Good old Clausewitz. Best book on war ever written. (The Art of War was about something else.)

But the 21st century has reversed his famous line. Politics has become war by other means.

Germany has a history of waging wars of conquest. World War I. World War II. The Greek bailout. As Stratfor’s George Friedman explains:

And with this, the Germans did something they never wanted to do: resurrect fairly unambiguously the idea that Germany is the sovereign and dominant nation-state in Europe, and that it has the power and the will to unilaterally impose its will on another nation. Certainly the niceties of votes by finance ministers and prime ministers were adhered to, but it was the Germans who conducted the real negotiations and who imposed their will on Greece.

In exchange for more debt, Germany ordered Greece to surrender its sovereignty and €50 billion in assets to be sold at auction. Greece must also “cut pensions, increase value added tax, clamp down on collective bargaining agreements and put in place quasi-automatic spending constraints.”

To be honest, those are all necessary reforms that will help Greece in the long run. Greece has operated on the edge of Marxism since the 1950s, and it finally ran out of other people’s money.

Still, Germany’s paternalism bothers me. And it makes a mockery of the idea that Eurozone members retain their sovereignty.

Had Greece exited the Eurozone, all those reforms, and more, would have happened anyway. They had to. Socialism doesn’t work, never has, and never will. Had Europe simply sent Greece adrift in the Aegean Sea of financial failure, the Greeks would have come to grips with their 60 years of fiscal irresponsibility. On their own.

It would have sucked, but it would have been a sucking of their own making. You know, like a sovereign country.

▶ [Rows of pointing data]:
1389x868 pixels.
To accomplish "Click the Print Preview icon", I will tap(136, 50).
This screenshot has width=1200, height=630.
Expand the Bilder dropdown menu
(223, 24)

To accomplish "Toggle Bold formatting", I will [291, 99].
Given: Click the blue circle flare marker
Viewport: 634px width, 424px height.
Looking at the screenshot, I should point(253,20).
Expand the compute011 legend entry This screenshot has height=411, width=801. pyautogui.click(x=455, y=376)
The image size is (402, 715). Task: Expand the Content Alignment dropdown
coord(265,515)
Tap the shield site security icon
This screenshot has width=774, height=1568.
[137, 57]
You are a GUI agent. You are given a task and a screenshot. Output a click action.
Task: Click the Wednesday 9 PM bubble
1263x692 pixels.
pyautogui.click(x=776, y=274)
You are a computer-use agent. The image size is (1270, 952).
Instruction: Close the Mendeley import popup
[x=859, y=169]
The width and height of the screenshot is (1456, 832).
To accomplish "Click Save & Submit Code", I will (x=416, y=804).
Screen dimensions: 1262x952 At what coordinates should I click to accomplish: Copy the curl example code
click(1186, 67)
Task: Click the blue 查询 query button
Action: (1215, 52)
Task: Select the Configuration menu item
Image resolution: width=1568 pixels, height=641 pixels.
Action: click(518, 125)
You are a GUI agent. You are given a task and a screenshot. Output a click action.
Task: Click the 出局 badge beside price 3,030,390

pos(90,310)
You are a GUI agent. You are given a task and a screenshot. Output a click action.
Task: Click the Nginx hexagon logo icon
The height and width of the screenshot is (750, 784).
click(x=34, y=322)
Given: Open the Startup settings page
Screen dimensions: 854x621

▶ [THE TASKS]:
[A] According to the piece on the Greek bailout, what did Germany require Greece to give up or do in exchange for more debt? List every item.
[B] In the piece on the Greek bailout, why does the writer hold that the reforms would have happened even if Greece had exited the Eurozone?
[C] Answer from the piece on the Greek bailout:
(i) Since when, according to the writer, has Greece operated on the edge of Marxism?
(ii) Who is quoted explaining Germany's role in the negotiations?
(iii) Which book is named as the best book on war ever written?
The rows stand apart from the text and are not part of it.

▶ [TASK-BY-TASK ANSWERS]:
[A]
- Surrender its sovereignty
- Give up €50 billion in assets to be sold at auction
- Cut pensions
- Increase value added tax
- Clamp down on collective bargaining agreements
- Put in place quasi-automatic spending constraints

[B] The writer says the reforms had to happen because socialism doesn't work, never has and never will. Cut loose from Europe, the Greeks would have been forced to come to grips with their 60 years of fiscal irresponsibility on their own.

[C]
(i) Since the 1950s.
(ii) Stratfor's George Friedman.
(iii) The book by Clausewitz.